Posts Tagged ‘Chen Guangcheng’

Taking The New Yorker’s Excellent China Correspondent, Evan Osnos, As A Lead – Part I

Friday, May 4th, 2012

I don’t really follow the news cycle and I haven’t kept up to twitter-speed with all the developing aspects of the Chen Guangcheng case, although, I am of course aware it is going on, and that it will continue to go on for years to come, whatever happens in the next few days and weeks.

It does seem to me that in some ways during stories like this the modern media world of major corporations, blogs and social media show their worst side, even if we like to think they show their best. The desire to have the next part of the story – whatever the story is – every few minutes or seconds, leaves everyone chasing each other’s tails for that next instalment, to stay in the loop, or just to stay on the edge of their seat. Until, the story actually reaches a point where we can begin to take stock and see where it sits in a wider context. Or, when another story just simply comes along to wipe it off the front pages, and the cycle goes again.

What I will try and do, though, is take the excellent Evan Osnos, from The New Yorker, as a lead, when he states that:

“[I]t’s time to learn more about how he [Chen Guangcheng] got there, and where he goes next.”

So, as I do not know a great deal about Chen, over and above the basic facts of the case, that is what I shall do.

I will write a comprehensive Note in due course, once I have gathered more information about Chen’s tragic yet inspiring life to date, but for now I will include an extract and link to an interesting piece over at The New York Review of Books. Where the author, Perry Link, compares Chen’s contemporary case with that of Fang Lizhi in 1989:

“I do not know what US officials are saying to Chen at the moment, but I can report first hand what they said in a strikingly similar case twenty-three years ago, when the physicists and human rights advocates Fang Lizhi and Li Shuxian took refuge at the US embassy following the Tiananmen Square massacre.”

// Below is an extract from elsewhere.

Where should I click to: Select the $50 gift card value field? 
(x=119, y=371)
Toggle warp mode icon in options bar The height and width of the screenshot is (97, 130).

As I am contemplating re-focusing my mind somewhat by beginning a Masters programme, it seems as good a time as any to go back to basics and start to pay a little more attention to some of the more concerning aspects of our societies. And, I do not mean just in China. I mean parts of a society, or even whole societies, where there exists a distinct inability to allow full lives and more equal communities to flourish, but where there is a desperate desire for wealth and power (on a multitude of levels).